# Exercise
Print the first line of the data below and every one after it, through the line containing "Given: Open the 容器 (Containers) sidebar icon", exactly as written.

Dataset excerpts

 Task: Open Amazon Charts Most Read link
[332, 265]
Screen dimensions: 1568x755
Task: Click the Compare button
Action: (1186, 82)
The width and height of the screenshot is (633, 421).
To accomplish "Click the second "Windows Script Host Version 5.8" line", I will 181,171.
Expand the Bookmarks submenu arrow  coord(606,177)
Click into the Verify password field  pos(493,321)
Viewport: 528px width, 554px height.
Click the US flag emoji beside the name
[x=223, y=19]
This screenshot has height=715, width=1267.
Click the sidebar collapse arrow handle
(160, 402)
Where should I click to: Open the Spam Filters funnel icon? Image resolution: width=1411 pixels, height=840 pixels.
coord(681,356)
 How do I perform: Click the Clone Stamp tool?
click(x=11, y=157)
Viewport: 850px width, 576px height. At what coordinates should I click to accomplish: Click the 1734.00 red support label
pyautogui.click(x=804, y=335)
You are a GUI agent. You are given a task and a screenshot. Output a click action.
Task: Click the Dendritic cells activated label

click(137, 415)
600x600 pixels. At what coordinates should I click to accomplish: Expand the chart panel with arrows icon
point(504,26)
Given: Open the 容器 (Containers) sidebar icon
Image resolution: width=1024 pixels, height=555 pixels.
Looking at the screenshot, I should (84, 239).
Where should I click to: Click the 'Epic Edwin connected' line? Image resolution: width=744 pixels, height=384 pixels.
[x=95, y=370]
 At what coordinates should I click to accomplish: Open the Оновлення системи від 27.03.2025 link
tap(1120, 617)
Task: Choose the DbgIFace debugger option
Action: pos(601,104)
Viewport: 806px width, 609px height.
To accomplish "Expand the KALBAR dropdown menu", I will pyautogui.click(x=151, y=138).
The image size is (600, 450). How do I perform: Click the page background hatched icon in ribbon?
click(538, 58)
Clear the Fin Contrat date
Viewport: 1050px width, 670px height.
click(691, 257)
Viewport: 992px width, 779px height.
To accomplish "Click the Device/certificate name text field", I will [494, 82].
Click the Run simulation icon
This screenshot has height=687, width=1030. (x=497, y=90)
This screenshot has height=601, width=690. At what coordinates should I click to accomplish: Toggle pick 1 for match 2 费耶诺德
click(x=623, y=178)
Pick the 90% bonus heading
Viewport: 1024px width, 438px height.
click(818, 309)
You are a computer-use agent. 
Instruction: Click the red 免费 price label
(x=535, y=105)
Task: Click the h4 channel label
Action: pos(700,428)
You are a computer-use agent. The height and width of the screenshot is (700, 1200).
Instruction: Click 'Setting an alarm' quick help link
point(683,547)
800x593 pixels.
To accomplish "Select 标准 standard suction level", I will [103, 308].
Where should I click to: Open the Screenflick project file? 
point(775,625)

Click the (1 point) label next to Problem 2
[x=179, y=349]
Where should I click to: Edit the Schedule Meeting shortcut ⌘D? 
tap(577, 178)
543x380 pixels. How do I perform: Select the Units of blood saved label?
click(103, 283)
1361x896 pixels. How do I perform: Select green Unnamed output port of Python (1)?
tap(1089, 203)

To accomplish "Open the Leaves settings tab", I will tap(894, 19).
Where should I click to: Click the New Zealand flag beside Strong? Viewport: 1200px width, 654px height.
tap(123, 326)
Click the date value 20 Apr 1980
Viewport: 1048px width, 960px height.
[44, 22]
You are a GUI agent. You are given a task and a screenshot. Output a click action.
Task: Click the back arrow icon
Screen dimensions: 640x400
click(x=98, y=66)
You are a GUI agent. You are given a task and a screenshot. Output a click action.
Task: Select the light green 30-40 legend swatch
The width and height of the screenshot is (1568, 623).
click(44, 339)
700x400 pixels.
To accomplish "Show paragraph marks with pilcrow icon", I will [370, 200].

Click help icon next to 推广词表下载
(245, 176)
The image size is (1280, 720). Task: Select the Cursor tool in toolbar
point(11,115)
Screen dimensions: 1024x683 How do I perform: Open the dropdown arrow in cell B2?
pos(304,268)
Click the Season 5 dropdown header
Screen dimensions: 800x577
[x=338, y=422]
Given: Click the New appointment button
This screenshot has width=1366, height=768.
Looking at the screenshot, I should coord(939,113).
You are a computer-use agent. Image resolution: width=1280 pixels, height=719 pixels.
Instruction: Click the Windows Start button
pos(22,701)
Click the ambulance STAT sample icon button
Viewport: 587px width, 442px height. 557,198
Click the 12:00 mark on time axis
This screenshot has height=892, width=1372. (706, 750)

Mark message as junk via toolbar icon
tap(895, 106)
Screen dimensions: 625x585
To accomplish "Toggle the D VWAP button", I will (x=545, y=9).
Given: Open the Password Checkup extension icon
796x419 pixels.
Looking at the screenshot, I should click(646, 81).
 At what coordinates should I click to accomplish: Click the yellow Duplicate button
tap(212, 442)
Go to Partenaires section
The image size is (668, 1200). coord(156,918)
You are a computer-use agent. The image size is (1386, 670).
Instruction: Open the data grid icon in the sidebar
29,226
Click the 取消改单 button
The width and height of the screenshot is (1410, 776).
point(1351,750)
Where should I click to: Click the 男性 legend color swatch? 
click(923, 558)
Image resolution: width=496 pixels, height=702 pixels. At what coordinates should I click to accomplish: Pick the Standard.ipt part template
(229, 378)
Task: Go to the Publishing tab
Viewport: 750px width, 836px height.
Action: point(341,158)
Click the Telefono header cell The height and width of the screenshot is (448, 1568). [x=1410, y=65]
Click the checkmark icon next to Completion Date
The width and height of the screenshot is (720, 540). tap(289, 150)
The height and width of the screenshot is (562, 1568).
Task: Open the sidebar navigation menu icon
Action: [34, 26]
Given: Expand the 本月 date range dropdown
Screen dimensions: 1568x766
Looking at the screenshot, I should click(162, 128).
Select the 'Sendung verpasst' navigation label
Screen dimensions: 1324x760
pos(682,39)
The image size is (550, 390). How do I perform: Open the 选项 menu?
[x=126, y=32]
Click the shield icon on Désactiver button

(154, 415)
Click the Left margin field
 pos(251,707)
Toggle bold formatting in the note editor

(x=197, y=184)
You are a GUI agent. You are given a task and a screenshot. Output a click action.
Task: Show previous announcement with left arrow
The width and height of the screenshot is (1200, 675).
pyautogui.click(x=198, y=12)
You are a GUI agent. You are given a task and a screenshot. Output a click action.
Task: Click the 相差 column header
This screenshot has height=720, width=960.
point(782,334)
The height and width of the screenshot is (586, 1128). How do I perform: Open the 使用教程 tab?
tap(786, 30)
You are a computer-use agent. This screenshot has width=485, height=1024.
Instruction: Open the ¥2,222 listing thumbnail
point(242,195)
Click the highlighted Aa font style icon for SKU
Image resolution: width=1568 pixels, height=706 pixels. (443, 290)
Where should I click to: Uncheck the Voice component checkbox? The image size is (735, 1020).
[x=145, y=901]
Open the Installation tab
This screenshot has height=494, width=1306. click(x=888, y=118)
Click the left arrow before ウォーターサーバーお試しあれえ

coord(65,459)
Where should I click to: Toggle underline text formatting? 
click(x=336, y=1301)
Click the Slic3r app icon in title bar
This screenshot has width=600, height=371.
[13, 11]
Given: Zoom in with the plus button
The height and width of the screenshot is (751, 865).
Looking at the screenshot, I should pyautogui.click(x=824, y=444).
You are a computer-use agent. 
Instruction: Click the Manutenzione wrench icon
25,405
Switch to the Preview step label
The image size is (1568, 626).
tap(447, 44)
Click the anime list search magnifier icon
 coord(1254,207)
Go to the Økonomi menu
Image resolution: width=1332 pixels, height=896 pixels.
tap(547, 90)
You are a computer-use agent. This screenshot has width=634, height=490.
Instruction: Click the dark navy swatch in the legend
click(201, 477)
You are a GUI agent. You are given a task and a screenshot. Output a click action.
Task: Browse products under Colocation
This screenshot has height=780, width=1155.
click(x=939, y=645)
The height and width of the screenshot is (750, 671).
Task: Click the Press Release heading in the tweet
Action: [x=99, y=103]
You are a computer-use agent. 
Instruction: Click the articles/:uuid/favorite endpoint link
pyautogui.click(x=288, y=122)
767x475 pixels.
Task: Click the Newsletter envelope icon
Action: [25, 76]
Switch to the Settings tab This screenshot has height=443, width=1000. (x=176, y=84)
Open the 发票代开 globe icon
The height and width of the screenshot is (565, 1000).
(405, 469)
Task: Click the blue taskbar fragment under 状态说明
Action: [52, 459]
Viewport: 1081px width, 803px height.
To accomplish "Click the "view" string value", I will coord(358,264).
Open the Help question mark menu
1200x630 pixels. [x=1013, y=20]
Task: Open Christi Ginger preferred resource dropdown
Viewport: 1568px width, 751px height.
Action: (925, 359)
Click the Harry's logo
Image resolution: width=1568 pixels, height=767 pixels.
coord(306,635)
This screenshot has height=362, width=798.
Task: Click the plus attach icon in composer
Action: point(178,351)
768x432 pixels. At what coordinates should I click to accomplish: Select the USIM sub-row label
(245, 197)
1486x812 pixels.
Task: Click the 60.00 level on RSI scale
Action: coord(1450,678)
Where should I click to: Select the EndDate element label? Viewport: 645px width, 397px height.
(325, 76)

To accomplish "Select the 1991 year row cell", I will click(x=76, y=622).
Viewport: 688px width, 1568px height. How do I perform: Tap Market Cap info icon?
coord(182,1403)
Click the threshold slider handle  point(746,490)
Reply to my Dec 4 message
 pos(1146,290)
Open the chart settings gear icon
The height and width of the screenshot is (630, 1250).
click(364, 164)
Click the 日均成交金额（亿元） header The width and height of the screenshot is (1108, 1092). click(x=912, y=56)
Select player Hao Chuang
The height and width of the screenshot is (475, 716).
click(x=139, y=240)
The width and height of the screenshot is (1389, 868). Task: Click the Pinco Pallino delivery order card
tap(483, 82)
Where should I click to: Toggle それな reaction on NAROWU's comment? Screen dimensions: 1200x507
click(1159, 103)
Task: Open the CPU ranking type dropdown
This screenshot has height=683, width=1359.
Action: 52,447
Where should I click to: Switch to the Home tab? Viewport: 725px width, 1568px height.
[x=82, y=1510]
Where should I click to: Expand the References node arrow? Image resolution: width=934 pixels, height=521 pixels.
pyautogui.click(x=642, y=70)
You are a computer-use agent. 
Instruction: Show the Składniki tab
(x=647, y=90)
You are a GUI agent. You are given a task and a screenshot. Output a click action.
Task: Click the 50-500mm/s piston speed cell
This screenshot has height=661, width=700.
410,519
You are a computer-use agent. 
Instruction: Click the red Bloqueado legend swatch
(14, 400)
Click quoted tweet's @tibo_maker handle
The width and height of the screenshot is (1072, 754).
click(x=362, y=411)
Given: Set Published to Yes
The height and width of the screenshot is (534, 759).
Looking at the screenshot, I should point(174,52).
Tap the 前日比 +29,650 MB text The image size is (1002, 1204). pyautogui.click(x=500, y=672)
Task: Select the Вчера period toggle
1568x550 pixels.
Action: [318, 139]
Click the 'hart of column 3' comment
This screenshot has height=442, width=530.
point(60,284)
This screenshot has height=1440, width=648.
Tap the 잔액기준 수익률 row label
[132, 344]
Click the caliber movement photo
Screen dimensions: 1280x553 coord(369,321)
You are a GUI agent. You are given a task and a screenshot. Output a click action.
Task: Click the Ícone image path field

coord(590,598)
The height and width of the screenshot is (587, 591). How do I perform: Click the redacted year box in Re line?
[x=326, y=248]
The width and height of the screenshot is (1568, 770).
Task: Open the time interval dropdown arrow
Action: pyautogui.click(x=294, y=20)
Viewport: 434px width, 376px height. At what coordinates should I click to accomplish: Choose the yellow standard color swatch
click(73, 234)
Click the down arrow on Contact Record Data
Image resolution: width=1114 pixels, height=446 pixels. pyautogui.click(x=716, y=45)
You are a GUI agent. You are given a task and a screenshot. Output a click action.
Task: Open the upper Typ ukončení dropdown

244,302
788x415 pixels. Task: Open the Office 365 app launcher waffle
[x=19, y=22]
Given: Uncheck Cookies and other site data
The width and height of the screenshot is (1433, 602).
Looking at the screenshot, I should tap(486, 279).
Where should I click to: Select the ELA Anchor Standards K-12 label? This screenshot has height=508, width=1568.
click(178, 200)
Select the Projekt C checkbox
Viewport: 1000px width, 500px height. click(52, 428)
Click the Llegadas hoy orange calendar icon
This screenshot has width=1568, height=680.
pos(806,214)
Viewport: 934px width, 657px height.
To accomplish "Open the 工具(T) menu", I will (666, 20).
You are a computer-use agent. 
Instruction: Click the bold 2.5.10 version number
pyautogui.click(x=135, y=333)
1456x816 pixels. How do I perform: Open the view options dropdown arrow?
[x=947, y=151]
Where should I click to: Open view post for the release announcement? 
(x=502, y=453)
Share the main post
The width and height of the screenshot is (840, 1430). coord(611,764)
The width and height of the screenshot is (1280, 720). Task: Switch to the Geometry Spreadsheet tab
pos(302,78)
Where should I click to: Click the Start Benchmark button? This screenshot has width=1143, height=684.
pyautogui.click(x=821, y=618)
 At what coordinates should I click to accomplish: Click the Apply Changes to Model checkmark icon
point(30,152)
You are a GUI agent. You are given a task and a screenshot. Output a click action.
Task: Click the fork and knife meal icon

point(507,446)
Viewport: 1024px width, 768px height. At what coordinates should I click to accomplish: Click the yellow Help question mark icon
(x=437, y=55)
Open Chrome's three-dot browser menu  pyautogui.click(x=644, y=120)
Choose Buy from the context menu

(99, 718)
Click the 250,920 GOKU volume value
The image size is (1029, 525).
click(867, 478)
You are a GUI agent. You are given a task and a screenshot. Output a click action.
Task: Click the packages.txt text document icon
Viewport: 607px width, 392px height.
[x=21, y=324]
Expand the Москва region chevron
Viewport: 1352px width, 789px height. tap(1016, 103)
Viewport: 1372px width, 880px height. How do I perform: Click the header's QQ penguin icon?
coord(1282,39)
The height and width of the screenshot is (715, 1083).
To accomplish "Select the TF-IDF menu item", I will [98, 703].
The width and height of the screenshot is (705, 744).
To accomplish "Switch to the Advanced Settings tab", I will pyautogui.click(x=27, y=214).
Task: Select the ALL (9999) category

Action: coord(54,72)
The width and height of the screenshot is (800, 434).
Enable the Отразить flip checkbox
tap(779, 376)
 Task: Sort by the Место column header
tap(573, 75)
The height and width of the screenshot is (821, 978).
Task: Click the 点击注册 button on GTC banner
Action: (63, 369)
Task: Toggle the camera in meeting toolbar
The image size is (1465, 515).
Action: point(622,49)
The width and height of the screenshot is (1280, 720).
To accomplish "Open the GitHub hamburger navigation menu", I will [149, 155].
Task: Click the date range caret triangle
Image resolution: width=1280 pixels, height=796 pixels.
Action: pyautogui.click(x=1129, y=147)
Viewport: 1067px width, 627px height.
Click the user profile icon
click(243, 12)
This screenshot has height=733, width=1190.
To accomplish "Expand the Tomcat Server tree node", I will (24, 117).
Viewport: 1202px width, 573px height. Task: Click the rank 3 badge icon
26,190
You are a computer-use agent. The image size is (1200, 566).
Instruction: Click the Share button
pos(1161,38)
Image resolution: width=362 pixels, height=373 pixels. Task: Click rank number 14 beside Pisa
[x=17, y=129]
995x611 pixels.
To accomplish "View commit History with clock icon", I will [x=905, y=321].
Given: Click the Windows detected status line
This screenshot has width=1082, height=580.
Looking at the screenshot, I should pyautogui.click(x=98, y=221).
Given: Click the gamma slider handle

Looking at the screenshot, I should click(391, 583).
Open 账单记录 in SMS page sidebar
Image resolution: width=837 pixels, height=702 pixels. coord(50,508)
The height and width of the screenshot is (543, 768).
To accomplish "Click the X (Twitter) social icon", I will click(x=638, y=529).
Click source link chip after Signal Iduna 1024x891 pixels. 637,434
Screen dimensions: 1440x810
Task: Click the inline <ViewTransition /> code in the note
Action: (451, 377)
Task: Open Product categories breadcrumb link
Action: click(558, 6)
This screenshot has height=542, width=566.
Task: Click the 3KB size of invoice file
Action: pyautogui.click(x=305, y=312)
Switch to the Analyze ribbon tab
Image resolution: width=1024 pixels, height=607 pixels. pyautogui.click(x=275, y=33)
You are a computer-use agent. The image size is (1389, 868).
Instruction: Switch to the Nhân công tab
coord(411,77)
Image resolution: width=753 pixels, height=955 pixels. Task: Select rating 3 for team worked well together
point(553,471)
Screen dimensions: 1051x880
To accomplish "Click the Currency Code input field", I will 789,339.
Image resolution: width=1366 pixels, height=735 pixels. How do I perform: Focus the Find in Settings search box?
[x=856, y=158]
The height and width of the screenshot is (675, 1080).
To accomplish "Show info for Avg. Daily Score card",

# Written solution
 Task: Open Amazon Charts Most Read link
[332, 265]
Screen dimensions: 1568x755
Task: Click the Compare button
Action: (1186, 82)
The width and height of the screenshot is (633, 421).
To accomplish "Click the second "Windows Script Host Version 5.8" line", I will 181,171.
Expand the Bookmarks submenu arrow  coord(606,177)
Click into the Verify password field  pos(493,321)
Viewport: 528px width, 554px height.
Click the US flag emoji beside the name
[x=223, y=19]
This screenshot has height=715, width=1267.
Click the sidebar collapse arrow handle
(160, 402)
Where should I click to: Open the Spam Filters funnel icon? Image resolution: width=1411 pixels, height=840 pixels.
coord(681,356)
 How do I perform: Click the Clone Stamp tool?
click(x=11, y=157)
Viewport: 850px width, 576px height. At what coordinates should I click to accomplish: Click the 1734.00 red support label
pyautogui.click(x=804, y=335)
You are a GUI agent. You are given a task and a screenshot. Output a click action.
Task: Click the Dendritic cells activated label

click(137, 415)
600x600 pixels. At what coordinates should I click to accomplish: Expand the chart panel with arrows icon
point(504,26)
Given: Open the 容器 (Containers) sidebar icon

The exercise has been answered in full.